Work instructions: Write out the data below in full. Keep it exact.

#####

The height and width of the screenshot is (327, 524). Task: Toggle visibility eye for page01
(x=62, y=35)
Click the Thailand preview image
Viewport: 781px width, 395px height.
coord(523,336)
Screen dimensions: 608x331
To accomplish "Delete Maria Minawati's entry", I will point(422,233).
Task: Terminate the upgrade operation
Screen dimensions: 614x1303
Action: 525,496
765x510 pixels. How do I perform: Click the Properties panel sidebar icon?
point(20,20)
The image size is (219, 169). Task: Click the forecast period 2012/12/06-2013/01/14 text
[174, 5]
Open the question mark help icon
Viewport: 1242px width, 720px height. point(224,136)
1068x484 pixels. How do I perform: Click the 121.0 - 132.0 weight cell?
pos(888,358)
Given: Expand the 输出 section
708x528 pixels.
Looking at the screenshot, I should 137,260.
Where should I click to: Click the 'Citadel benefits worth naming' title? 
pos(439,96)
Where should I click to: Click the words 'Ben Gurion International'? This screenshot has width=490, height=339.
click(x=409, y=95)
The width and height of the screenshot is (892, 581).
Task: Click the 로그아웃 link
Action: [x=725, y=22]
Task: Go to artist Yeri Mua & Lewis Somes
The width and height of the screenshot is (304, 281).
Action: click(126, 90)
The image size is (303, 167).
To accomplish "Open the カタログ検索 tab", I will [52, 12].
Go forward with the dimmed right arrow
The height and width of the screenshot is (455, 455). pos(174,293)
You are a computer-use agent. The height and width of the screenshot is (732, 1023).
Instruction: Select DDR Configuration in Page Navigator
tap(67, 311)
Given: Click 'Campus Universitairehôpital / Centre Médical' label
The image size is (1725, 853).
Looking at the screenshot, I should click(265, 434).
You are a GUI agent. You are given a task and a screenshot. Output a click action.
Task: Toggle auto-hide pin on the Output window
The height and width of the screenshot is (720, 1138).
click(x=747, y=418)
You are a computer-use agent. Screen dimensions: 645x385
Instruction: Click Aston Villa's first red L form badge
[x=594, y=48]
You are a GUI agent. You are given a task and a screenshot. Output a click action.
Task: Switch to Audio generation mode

#####

Answer section:
The height and width of the screenshot is (327, 524). Task: Toggle visibility eye for page01
(x=62, y=35)
Click the Thailand preview image
Viewport: 781px width, 395px height.
coord(523,336)
Screen dimensions: 608x331
To accomplish "Delete Maria Minawati's entry", I will point(422,233).
Task: Terminate the upgrade operation
Screen dimensions: 614x1303
Action: 525,496
765x510 pixels. How do I perform: Click the Properties panel sidebar icon?
point(20,20)
The image size is (219, 169). Task: Click the forecast period 2012/12/06-2013/01/14 text
[174, 5]
Open the question mark help icon
Viewport: 1242px width, 720px height. point(224,136)
1068x484 pixels. How do I perform: Click the 121.0 - 132.0 weight cell?
pos(888,358)
Given: Expand the 输出 section
708x528 pixels.
Looking at the screenshot, I should 137,260.
Where should I click to: Click the 'Citadel benefits worth naming' title? 
pos(439,96)
Where should I click to: Click the words 'Ben Gurion International'? This screenshot has width=490, height=339.
click(x=409, y=95)
The width and height of the screenshot is (892, 581).
Task: Click the 로그아웃 link
Action: [x=725, y=22]
Task: Go to artist Yeri Mua & Lewis Somes
The width and height of the screenshot is (304, 281).
Action: click(126, 90)
The image size is (303, 167).
To accomplish "Open the カタログ検索 tab", I will [52, 12].
Go forward with the dimmed right arrow
The height and width of the screenshot is (455, 455). pos(174,293)
You are a computer-use agent. The height and width of the screenshot is (732, 1023).
Instruction: Select DDR Configuration in Page Navigator
tap(67, 311)
Given: Click 'Campus Universitairehôpital / Centre Médical' label
The image size is (1725, 853).
Looking at the screenshot, I should click(265, 434).
You are a GUI agent. You are given a task and a screenshot. Output a click action.
Task: Toggle auto-hide pin on the Output window
The height and width of the screenshot is (720, 1138).
click(x=747, y=418)
You are a computer-use agent. Screen dimensions: 645x385
Instruction: Click Aston Villa's first red L form badge
[x=594, y=48]
You are a GUI agent. You are given a task and a screenshot. Output a click action.
Task: Switch to Audio generation mode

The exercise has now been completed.